8. The available data slice fraction determining method according to any one of claims 1 to 7, further comprising, after taking the data slice fraction determined by the last loop iteration calculation as the available data slice fraction: and randomly generating a node sequence by taking the available storage space contained in each node in the distributed storage system as a weight, and determining the node for next iterative computation according to the node sequence.

9. The method of determining the number of available data slices of claim 8, further comprising, after randomly generating the sequence of nodes:

10. The method of claim 9, wherein the determining whether the current node has a next available disk allocated to the current state data slice stripe copy comprises the following logic:

and if the current node does not have the copy of the data fragment strip allocated to the current state by the next available disk, re-executing the judgment of judging whether the next available node exists.
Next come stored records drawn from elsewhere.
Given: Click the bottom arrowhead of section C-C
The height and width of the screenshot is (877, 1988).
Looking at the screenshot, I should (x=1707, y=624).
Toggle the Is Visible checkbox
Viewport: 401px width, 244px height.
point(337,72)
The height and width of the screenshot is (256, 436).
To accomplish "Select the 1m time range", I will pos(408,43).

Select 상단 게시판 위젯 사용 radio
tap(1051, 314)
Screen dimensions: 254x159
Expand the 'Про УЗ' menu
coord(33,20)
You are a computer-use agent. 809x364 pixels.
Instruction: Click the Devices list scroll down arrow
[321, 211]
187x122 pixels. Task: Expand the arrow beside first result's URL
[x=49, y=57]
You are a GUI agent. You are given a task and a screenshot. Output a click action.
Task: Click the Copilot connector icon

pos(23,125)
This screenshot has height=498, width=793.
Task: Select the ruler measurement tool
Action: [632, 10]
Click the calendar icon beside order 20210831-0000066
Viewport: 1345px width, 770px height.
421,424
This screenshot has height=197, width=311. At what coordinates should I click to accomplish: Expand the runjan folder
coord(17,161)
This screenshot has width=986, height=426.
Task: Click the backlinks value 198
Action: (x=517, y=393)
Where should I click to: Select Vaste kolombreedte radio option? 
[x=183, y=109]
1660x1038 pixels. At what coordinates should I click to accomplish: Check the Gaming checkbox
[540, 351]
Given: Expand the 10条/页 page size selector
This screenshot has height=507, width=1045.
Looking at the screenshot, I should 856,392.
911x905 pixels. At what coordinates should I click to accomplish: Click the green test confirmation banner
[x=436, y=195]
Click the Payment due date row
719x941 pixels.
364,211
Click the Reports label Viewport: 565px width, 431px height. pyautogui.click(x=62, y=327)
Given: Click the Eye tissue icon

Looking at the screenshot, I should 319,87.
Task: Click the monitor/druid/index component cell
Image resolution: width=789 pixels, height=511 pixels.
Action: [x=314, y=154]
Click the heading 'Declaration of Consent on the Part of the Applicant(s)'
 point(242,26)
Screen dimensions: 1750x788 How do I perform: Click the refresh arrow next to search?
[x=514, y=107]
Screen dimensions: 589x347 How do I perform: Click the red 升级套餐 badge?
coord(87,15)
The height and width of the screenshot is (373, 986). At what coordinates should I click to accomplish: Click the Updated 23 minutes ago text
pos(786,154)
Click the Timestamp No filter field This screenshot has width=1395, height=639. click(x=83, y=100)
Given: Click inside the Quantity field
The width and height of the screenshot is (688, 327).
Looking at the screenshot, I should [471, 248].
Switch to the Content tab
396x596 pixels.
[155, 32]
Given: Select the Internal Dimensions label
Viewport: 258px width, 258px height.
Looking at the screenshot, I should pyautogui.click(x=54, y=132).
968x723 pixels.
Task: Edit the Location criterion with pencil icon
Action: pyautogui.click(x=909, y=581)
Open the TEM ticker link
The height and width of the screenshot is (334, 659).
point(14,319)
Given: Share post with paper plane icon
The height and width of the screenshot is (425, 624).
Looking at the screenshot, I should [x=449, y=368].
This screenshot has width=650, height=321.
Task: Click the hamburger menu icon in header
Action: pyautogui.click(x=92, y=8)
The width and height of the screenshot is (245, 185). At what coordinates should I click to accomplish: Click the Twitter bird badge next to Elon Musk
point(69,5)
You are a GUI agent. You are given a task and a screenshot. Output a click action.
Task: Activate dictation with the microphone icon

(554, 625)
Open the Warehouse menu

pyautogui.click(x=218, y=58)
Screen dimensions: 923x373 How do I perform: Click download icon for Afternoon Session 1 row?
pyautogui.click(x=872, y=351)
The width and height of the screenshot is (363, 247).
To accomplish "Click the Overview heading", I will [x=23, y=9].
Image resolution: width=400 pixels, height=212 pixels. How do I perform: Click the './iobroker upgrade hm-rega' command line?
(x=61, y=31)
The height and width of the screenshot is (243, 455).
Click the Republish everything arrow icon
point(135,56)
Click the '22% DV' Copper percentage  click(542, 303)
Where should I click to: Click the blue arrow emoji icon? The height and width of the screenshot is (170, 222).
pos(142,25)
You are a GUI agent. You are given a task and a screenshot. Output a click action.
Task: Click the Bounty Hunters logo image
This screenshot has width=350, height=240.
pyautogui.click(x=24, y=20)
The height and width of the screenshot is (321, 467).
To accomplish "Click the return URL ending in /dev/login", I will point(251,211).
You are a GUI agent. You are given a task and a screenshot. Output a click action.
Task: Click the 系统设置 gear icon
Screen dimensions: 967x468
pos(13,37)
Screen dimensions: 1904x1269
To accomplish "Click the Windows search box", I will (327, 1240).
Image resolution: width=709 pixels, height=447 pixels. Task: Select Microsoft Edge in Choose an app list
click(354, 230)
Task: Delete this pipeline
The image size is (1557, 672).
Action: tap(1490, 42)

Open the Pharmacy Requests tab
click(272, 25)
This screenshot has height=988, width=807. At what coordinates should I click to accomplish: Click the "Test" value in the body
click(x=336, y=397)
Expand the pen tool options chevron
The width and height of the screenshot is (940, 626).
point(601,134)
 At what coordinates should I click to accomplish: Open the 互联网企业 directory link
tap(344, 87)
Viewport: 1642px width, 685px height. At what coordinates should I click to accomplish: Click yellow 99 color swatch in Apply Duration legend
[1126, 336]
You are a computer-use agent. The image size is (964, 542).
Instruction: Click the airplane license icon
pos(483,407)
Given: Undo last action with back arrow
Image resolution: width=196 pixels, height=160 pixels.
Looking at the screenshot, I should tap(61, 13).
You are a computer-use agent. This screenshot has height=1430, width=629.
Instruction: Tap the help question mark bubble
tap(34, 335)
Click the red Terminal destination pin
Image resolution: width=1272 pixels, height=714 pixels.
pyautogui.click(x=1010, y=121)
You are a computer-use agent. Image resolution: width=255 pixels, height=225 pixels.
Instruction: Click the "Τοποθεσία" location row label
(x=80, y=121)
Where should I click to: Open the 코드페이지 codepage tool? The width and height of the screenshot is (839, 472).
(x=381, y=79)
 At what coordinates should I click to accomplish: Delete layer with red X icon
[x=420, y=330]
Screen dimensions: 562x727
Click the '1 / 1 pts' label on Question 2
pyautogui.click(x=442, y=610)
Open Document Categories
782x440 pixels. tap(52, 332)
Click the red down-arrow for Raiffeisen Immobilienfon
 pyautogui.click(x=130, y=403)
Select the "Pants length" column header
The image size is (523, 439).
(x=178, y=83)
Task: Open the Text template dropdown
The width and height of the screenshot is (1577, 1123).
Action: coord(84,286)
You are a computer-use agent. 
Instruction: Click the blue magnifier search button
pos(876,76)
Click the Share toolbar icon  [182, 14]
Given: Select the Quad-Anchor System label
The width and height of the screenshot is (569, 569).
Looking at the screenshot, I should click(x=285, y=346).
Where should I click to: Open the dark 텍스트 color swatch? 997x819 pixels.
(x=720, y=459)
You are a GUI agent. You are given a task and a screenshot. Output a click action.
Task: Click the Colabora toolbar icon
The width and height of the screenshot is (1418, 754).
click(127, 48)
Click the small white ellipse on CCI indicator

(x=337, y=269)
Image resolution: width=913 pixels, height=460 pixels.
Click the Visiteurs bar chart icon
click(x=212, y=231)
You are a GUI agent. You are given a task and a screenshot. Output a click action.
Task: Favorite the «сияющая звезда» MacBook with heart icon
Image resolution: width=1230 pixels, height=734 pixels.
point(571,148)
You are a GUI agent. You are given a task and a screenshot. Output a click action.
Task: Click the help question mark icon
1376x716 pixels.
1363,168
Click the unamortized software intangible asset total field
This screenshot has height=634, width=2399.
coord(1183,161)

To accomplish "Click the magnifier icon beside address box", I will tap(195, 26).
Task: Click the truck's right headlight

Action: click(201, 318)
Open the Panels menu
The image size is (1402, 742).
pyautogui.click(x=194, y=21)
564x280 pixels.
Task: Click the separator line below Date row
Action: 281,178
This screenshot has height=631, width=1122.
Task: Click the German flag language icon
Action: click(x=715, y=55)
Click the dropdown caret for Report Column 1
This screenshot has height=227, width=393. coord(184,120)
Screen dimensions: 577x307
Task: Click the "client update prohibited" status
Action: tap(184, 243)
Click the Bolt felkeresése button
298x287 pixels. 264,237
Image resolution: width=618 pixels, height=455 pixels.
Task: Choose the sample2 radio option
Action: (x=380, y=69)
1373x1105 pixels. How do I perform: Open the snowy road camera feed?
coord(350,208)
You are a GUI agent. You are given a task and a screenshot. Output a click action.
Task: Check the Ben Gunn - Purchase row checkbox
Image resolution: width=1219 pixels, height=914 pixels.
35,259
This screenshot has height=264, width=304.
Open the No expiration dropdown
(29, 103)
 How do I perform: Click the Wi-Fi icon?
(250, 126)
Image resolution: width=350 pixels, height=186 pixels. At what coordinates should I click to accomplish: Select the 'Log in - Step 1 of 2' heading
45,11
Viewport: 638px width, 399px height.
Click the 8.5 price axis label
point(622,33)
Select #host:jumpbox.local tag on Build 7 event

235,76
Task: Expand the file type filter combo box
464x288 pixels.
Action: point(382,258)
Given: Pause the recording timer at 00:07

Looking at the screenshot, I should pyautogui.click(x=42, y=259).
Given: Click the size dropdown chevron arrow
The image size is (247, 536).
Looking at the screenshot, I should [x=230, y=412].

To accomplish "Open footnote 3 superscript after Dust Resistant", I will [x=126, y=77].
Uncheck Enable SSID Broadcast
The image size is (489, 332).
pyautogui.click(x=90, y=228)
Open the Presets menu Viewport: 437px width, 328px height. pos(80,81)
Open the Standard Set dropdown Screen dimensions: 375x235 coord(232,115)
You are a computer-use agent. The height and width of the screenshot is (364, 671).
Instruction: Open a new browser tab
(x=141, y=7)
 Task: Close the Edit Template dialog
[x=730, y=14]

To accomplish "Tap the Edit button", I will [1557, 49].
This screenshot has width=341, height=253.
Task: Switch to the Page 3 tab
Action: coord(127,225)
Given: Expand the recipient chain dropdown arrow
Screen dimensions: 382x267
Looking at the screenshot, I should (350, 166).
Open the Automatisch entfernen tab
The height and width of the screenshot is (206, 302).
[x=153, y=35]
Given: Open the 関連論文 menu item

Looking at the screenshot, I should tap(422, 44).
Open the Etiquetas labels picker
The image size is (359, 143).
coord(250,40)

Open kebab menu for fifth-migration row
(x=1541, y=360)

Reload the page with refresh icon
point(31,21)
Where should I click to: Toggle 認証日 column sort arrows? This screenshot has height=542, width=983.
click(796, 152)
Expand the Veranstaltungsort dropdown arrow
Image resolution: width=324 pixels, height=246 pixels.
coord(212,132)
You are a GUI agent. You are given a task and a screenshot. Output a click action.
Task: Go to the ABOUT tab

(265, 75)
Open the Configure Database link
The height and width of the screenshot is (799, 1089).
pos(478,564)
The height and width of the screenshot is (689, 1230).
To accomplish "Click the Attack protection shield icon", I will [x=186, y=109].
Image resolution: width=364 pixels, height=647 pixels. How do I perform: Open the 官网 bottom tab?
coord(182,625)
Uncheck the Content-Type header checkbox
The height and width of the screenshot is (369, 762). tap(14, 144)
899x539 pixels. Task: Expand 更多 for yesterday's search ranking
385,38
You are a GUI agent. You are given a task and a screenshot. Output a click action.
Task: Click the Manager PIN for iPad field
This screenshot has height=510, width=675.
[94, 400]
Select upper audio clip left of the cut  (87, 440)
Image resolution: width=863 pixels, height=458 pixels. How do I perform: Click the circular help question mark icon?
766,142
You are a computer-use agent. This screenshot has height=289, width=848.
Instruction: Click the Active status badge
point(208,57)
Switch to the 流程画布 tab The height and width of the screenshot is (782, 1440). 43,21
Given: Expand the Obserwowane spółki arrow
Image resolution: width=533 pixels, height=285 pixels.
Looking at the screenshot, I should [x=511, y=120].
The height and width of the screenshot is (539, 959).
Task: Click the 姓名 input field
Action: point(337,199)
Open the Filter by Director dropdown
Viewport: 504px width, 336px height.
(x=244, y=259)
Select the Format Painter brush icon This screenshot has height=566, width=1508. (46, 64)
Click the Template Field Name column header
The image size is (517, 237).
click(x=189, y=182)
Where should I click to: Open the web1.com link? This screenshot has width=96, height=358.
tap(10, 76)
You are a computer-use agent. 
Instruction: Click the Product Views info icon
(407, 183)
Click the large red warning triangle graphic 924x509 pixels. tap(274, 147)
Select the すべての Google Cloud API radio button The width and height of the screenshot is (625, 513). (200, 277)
11. The method of claim 10, wherein determining whether current copies of all data slices of a current data slice are assigned comprises logic to:

if the current copies of all the data fragments of the current data strip are distributed, judging whether the number of the data strip fragments in the current state is not less than the number of available disks formed on any node in the distributed storage system;

12. The method of claim 11, wherein the determining whether the number of data stripe shards in the current state is not lower than the number of available disks formed on any node in the distributed storage system comprises:

13. A system for determining a fraction of available data stripes deployed in a distributed storage system, comprising: the storage management module and the data fragment management module;

the data slice management module performs the steps of the available data slice fragmentation number determination method according to any one of claims 1 to 12, and returns a data fragmentation policy containing information for determining the available data slice fragmentation number to the storage management module.

14. The system of claim 13, further comprising: the metadata server is connected with the storage management module; and the metadata server deploys a metadata storage service, and the metadata storage service stores the data slicing strategy.